Karayip Korsanları-Siyah İnci’nin Laneti, Johnny Depp’in canlandırdığı Kaptan Jack Sparrow karakteri ve eğlenceli senaryosu sayesinde 2003 yılında yoğun bir ilgi görmüştü. Devamı niteliğinde olan Karayip Korsanları-Ölü Adamın Sandığı ise gişe rekorlarına rağmen seyircilerini hayal kırıklığına uğrattı. Ölü Adamın Sandığı, ilk filmin sonunda evlenmek üzere olan Elizabeth ve William’ın nikâhının askerler tarafından bölünmesiyle başlıyor.

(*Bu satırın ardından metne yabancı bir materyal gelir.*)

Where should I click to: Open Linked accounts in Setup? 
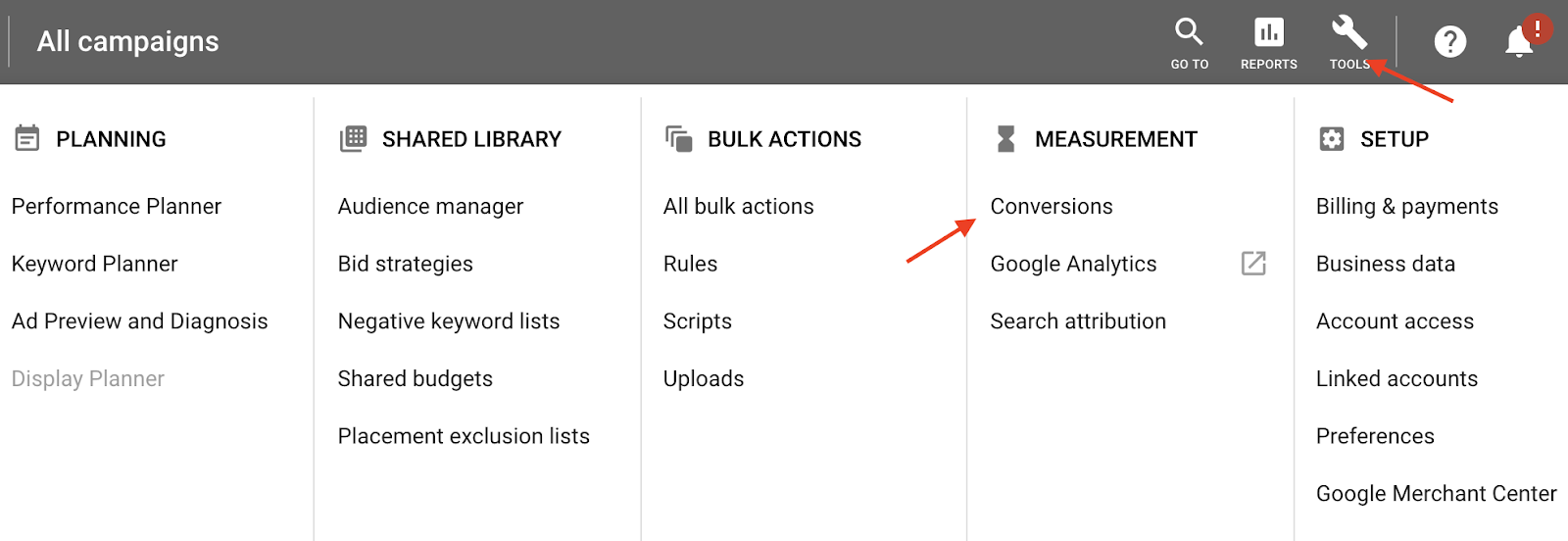pyautogui.click(x=1396, y=378)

Nikâhı engellemeye çalışan bürokrat, Elizabeth ve William’dan Kaptan Sparrow’un pusulasını getirmelerini ister. Bu arada Kaptan Jack Sparrow, Uçan Hollandalı gemisinin efsanevî kaptanı Davey Jones’a olan ruh borcunu bir an önce ödemenin yollarını aramaktadır. Aksi takdirde lanetlenecek ve sonraki hayatı boyunca Davey Jones’un emrinde çalışacaktır. Bundan kurtulmasının tek yolu, Ölü Adamın Sandığı adıyla bilinen efsanevî hazineyi bulmaktır. Hikâye ilerledikçe bütün kahramanların yolları kesişir ve hepsi sandığın peşine düşerler.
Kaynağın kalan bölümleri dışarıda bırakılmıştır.